Similar tools are being developed to evaluate Estyn inspections in Wales and ETI inspections in Northern Ireland and will be launched shortly.

 

‘Inspect the Inspectors’ is being launched as teachers begin to gather for the NASUWT’s Annual Conference this weekend in Birmingham, where representatives will debate a motion on inspection, arguing that current inspection systems across the UK are not fit for purpose.

 

An NASUWT snapshot survey of almost 2,000 teachers on their views on Ofsted revealed a wholly negative view of the way inspection operates.

 

Teachers were asked to complete the sentence ‘The trouble with Ofsted is…’

 

Responses included: The Trouble with Ofsted is…

“It works for Government not for schools”;
“It is not accountable to anyone and the inspections are carried out by people who have not taught for years, if at all”;
“It is negative, demoralising and destructive when it could and should be positive, enhancing, inspiring and constructive”;
“They only look at the data, not the school, ethos and dedication of the staff;”
“They want you to look at the bigger picture but are blinkered themselves”;
“The inspection system has significant problems, including confusion about what Ofsted’s inspectors are looking for, as well as a culture of fear around inspection which hampers innovation and sensible risk-taking”;
“It is formulaic and doesn’t address teachers that are set on inspiring students’ curiosity and inquisitive nature”.
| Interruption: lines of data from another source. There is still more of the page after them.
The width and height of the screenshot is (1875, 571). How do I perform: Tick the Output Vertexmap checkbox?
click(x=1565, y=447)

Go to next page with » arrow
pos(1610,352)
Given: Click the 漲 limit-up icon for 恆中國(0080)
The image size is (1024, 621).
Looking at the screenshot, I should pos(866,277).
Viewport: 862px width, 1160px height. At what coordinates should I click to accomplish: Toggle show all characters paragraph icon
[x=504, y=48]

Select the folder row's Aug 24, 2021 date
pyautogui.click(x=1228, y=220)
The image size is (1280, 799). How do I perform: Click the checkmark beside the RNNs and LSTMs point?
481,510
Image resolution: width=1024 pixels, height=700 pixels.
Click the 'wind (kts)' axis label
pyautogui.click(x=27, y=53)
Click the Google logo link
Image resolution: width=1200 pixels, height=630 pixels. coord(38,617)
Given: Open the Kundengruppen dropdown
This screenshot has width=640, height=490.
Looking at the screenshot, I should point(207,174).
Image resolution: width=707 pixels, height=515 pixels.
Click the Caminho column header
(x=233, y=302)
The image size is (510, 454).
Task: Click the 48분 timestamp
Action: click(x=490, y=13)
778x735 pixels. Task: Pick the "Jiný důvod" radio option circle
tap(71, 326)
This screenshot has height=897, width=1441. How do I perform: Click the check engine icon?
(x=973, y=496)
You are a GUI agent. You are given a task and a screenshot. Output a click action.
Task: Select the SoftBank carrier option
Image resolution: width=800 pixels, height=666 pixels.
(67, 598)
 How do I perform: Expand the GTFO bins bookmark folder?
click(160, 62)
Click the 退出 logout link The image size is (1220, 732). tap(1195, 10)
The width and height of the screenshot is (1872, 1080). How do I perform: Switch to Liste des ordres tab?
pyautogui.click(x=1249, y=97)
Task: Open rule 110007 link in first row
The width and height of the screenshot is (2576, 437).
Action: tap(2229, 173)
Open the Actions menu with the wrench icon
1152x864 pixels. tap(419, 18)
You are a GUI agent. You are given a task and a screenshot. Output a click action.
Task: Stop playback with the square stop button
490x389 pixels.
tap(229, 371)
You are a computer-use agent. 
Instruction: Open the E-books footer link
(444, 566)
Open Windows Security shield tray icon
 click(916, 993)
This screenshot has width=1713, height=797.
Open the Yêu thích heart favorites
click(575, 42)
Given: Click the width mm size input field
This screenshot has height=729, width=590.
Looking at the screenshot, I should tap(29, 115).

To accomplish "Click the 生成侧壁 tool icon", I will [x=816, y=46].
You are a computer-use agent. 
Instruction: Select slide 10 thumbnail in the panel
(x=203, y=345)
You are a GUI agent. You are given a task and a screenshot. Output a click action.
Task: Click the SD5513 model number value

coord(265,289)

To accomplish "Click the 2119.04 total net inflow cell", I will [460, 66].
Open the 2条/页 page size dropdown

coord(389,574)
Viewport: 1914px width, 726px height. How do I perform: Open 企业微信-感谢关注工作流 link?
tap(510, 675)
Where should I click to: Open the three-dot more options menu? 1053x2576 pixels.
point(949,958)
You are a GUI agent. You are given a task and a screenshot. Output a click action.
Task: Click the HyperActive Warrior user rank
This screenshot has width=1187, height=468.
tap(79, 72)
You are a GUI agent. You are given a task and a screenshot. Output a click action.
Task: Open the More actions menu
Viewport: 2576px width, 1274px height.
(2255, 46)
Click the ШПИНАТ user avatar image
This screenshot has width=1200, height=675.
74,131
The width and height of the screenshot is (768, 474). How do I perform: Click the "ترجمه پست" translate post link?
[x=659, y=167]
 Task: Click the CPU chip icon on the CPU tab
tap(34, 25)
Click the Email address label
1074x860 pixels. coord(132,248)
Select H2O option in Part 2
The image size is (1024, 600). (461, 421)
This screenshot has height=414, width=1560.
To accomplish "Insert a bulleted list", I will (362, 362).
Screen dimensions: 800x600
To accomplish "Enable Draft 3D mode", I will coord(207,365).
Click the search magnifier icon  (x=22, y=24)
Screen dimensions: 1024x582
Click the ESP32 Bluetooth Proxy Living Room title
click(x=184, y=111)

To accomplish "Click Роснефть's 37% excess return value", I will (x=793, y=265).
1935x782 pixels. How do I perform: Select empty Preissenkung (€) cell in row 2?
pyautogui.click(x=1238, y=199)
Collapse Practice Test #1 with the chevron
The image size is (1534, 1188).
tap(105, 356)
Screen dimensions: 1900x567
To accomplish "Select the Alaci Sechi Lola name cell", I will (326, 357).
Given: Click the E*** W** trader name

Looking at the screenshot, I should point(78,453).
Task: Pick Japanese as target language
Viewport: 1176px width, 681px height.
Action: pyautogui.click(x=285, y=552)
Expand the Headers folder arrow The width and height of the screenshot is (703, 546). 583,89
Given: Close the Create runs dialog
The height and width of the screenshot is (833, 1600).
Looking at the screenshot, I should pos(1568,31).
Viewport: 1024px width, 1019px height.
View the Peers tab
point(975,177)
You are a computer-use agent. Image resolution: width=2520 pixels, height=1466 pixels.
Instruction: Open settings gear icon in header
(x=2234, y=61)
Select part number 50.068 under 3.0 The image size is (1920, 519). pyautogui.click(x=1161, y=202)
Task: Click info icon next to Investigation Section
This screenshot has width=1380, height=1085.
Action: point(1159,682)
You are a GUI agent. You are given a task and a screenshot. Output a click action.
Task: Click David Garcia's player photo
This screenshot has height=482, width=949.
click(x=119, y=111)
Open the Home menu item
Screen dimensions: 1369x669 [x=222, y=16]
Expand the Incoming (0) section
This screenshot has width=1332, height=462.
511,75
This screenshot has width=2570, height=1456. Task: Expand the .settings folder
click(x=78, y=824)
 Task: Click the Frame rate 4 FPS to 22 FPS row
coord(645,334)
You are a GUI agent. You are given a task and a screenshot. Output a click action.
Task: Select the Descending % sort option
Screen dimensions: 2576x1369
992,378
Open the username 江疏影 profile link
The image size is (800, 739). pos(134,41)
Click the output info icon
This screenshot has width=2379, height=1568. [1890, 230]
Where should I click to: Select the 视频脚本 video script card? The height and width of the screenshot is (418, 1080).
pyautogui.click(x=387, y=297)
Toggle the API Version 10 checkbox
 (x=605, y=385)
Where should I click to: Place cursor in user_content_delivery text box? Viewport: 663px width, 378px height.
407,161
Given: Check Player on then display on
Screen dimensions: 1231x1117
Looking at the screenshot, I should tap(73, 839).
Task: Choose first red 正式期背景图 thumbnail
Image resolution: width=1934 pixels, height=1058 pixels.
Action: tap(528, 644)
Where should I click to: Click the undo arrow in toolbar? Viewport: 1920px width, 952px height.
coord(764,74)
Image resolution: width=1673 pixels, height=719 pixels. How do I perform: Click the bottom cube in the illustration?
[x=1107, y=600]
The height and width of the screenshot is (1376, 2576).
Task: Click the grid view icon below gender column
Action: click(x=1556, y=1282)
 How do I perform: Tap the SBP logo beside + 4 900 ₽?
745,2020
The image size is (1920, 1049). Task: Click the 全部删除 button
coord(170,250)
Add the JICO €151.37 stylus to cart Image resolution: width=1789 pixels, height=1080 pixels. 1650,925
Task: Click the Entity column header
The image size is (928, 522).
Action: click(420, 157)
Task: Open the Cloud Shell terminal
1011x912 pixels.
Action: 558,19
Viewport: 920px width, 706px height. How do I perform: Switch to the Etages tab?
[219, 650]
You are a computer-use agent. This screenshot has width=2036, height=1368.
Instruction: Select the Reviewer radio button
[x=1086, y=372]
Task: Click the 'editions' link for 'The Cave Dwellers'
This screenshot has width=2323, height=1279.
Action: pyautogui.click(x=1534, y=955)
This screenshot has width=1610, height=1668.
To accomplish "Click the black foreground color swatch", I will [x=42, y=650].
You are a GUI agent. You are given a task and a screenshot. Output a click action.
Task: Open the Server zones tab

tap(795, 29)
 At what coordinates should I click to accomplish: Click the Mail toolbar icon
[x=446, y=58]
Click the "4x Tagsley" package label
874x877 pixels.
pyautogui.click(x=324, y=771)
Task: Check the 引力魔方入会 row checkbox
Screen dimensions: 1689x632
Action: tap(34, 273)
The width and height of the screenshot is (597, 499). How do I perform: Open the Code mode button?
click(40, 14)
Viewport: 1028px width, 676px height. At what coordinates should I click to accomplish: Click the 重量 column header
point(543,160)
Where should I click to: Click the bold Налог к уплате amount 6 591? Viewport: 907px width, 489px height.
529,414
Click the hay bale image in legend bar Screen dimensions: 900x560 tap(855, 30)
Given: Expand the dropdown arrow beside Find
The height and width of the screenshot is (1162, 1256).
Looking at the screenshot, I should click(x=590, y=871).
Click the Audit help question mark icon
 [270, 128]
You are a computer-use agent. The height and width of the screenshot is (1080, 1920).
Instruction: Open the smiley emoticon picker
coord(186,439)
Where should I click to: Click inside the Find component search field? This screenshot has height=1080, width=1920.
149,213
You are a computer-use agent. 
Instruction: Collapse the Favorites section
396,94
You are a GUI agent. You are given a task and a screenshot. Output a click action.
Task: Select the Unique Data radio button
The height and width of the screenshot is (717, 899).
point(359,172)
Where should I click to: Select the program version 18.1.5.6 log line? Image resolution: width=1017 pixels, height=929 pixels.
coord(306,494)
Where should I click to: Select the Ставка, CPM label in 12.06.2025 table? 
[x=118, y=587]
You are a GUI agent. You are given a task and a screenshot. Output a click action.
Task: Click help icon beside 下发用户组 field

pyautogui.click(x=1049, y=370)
The comments received will be displayed at Conference and the teachers attending will be asked to vote on the quote they believe is most representative of the problems with Ofsted. The teacher whose quote is selected will win a prize.

 

Chris Keates, General Secretary of the NASUWT, said:

 

“The online tool we have launched today is a major step in the strong resistance which now needs to be mounted against punitive accountability.

 

“It will empower teachers and school leaders to take back some professional control.

 

“Teachers are not afraid of inspection. They understand that working in a public service funded by billions of pounds of taxpayers’ money means that there has to be a strong accountability framework.

 

“However, teachers and schools must be held to account for the right things.

 

“The accountability system must be fit for purpose and secure public trust and confidence.

 

“Ofsted meets none of those criteria and disappointingly inspection systems in other parts of the UK are emulating this flawed model.

 

“The Ofsted brand is now seriously tainted. It is increasingly seen, not as an independent regulator, acting in the public interest, holding government to account, but the highly politicised agent of the Secretary of State, enforcing Coalition education policies in schools.

 

“But one of its worst features is the climate of fear it has created across all schools. disempowering teachers and school leaders and forcing practices which meet the needs of Ofsted, rather than the needs of children and young people.”